A ditadura dos coronéis foi um período de transição. O cinema popular desapareceu com a chegada da televisão e das grandes produções de Hollywood. Ao mesmo tempo, a censura acabou com o cinema de autor, que, no entanto, se recuperou nos últimos anos do regime, conseguindo contornar as proibições. O que desde então se chamou de Novo Cinema Grego ganhou força na década de 1970, com confrontos entre o antigo e o novo, principalmente no festival de Thessaloniki .
O Novo Cinema Grego foi um grande sucesso de crítica e ganhou prêmios em festivais ao redor do mundo. No entanto, atingiu o seu limite em termos de financiamento e distribuição no início dos anos 80. De meados dos anos 1980 ao início dos anos 2000, o cinema grego experimentou uma queda, com exceção de alguns sucessos solitários, antes de um renascimento no final da década passada com jovens autores que se distanciaram das estruturas tradicionais de financiamento e criação e novamente foram premiados em festivais internacionais.

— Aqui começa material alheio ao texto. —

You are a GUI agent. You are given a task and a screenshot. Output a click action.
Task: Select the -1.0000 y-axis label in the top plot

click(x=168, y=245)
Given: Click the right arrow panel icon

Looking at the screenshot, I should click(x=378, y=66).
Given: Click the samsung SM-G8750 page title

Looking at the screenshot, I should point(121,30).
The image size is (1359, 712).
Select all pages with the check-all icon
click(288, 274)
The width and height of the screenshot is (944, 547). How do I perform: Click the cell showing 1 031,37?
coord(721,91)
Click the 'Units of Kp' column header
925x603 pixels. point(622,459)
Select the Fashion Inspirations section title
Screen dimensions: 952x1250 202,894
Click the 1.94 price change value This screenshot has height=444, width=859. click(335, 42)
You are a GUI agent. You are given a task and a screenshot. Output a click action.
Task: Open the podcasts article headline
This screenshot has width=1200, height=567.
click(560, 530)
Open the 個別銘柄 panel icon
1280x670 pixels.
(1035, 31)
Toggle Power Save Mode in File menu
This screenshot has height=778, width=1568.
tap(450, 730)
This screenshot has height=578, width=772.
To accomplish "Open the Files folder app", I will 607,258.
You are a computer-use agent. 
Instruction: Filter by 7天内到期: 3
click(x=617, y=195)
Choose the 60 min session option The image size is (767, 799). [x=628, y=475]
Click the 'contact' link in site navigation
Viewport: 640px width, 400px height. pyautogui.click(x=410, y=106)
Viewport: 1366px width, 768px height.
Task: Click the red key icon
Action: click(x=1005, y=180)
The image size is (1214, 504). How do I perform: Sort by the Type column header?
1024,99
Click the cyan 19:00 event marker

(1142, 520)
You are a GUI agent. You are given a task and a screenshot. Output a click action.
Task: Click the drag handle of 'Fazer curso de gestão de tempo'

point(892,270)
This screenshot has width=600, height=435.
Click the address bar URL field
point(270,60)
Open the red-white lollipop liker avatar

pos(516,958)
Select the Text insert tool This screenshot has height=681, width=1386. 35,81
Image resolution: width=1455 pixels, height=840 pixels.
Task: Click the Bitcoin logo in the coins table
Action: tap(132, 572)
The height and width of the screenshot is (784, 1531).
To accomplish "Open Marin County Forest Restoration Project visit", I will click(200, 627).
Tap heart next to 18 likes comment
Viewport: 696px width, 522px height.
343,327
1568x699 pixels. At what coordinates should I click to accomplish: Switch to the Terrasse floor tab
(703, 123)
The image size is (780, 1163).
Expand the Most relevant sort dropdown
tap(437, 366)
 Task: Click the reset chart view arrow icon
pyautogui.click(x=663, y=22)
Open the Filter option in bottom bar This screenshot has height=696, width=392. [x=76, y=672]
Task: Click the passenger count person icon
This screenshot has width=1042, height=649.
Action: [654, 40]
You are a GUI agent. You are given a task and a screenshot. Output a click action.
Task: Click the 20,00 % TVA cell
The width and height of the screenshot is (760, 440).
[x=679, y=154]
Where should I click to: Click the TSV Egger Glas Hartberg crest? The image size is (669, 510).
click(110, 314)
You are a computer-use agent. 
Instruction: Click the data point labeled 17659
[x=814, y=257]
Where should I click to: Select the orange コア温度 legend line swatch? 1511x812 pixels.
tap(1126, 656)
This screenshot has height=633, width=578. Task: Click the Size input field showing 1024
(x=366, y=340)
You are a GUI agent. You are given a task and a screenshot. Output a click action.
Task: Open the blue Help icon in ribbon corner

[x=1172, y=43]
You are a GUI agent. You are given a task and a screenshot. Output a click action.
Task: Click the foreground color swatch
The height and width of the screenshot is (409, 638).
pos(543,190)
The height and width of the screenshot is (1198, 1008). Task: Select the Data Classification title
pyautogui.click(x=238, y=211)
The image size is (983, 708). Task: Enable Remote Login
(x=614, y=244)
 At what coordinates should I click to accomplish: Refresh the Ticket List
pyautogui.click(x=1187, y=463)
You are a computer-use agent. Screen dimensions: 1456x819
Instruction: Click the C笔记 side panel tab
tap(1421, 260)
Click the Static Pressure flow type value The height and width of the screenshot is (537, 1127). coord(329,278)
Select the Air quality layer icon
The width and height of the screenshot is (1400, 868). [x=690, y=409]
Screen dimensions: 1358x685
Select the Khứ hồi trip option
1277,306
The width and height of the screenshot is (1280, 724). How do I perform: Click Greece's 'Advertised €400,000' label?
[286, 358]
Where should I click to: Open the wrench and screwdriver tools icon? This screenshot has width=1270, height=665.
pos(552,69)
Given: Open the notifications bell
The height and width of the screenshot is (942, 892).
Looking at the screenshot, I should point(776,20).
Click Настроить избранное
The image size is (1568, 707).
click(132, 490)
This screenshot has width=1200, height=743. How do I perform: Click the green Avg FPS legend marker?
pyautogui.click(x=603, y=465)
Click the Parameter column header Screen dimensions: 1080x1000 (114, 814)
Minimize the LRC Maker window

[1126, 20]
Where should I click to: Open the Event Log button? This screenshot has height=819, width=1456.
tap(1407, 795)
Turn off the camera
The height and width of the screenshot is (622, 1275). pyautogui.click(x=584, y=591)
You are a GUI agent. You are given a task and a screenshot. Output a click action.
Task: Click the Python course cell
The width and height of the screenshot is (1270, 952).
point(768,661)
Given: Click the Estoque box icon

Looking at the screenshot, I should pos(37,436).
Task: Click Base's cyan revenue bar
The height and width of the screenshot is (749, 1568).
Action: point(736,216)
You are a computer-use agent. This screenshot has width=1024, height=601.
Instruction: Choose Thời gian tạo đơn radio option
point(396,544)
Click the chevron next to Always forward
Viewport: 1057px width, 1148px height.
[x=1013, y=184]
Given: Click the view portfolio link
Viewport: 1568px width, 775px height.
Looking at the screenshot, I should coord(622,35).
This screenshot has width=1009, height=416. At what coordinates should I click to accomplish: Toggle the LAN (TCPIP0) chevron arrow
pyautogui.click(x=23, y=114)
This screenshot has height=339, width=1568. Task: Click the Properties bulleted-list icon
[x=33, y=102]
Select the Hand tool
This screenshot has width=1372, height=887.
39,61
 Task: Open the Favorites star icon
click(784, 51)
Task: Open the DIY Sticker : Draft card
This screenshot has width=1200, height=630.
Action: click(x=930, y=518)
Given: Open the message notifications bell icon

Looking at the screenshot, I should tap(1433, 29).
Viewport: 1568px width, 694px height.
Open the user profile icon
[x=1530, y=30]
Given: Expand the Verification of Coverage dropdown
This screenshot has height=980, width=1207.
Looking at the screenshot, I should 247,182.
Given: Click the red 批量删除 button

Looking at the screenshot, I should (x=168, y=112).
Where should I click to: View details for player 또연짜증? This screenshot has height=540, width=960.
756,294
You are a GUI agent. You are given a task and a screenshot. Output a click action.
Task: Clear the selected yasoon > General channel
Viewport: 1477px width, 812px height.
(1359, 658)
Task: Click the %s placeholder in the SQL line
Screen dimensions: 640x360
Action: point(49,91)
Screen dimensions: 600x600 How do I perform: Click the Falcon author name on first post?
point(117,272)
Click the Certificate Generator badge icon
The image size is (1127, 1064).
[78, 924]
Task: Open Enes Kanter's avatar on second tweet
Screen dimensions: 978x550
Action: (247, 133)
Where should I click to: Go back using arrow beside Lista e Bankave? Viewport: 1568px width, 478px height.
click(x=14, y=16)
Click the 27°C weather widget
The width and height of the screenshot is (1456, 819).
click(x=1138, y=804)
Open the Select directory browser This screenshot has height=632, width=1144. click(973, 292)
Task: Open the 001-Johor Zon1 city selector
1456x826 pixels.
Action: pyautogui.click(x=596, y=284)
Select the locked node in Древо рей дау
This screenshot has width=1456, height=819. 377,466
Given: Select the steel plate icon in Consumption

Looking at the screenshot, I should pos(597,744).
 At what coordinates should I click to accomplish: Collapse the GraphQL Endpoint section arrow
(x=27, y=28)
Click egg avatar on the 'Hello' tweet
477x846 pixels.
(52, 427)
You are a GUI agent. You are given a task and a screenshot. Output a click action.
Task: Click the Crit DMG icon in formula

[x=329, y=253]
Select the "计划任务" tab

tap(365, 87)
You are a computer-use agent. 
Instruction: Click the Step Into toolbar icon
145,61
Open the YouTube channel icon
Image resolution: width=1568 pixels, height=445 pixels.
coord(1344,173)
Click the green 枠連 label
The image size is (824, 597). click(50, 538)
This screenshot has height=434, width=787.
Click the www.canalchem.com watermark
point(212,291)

A popularidade do melodrama levou a obras neorrealistas no cinema grego nos anos 50. Nessa narrativa, o filme “Stella, Mulher Livre” de Michael Cacoyannis em 1955 foi um clássico. Esse cineasta habilmente mesclou as culturas gregas antigas e modernas, todas carregadas por sua atriz principal Melina Mercouri. No enredo, Stella é uma cantora em um cabaré em Atenas e todos os homens se apaixonam por ela. Ela escolhe seus amantes e recusa o casamento. O filme aborda as contradições da Grécia nos anos 1950: o desejo de mudança e modernização diante do medo da instabilidade e da perda da identidade nacional. Stella incorpora essas contradições: ela busca, sem sucesso, modernizar seu número, ela triunfa no palco com canções gregas e se rebela contra a dominação patriarcal.
“Stella, Mulher Livre”, 1955, e o Diretor Michael Cacoyannis
Cenas de “Stella, Mulher Livre”, 1955
Outro grande Diretor de cinema grego é Costa-Gavras. Costa-Gavras é adepto de um cinema político, tendo feito muitos filmes sobre as ditaduras, movimentos sociais, golpes, militância de esquerda e críticas ao capitalismo. Sua filmografia é repleta de realismo político e social, denúncias e reflexões sobre o mundo contemporâneo. Ganhou destaque no cenário internacional com o filme “Z”, de 1969, baseado no livro homônimo escrito por Vassilis Vassilikos, um thriller que denunciava o acobertamento das investigações do assassinato do político grego Grigoris Lambrakis em 1963.
“Z”, 1969, e o Diretor Costa-Gavras
Cenas de “Z”, 1969
O cineasta Theo Angelopoulos foi o responsável por revigorar o cinema grego principalmente a partir dos anos 90. Seus filmes são conhecidos pelas longas cenas sem cortes (plano-sequência), pelo silêncio, alegorias e referências mitológicas, além da temática que percorre os caminhos da melancolia na civilização moderna, com abordagens mais emocionais e subjetivas. Seu filme “O Olhar de Ulisses”, de 1995, é uma viagem pelas raízes do cinema, memórias e pela basca da identidade na região dos Balcãs. Tudo parece à deriva, com decadência e morte.
“O Olhar de Ulisses”, 1995, e o Diretor Theo Angelopoulos
Cenas de “O Olhar de Ulisses”, 1995
Por fim, temos um cineasta que representa o cinema grego mais recente. Seu nome: Yorgos Lanthimos. Com experiência na TV, no teatro e videoclips nos anos 90, Yargos conquistou nome no cinema mundial a partir dos anos 2000. Já concorreu ao Oscar e seu filme de 2015, “O Lagosta”, venceu vários prêmios internacionais. Esse filme é uma mistura de comédia romântica, humor negro, ficção científica e suspense. Na verdade, é um conto estranho sobre uma proibição, num futuro qualquer, das pessoas permanecerem solteiras sob o risco de serem transformadas em animais.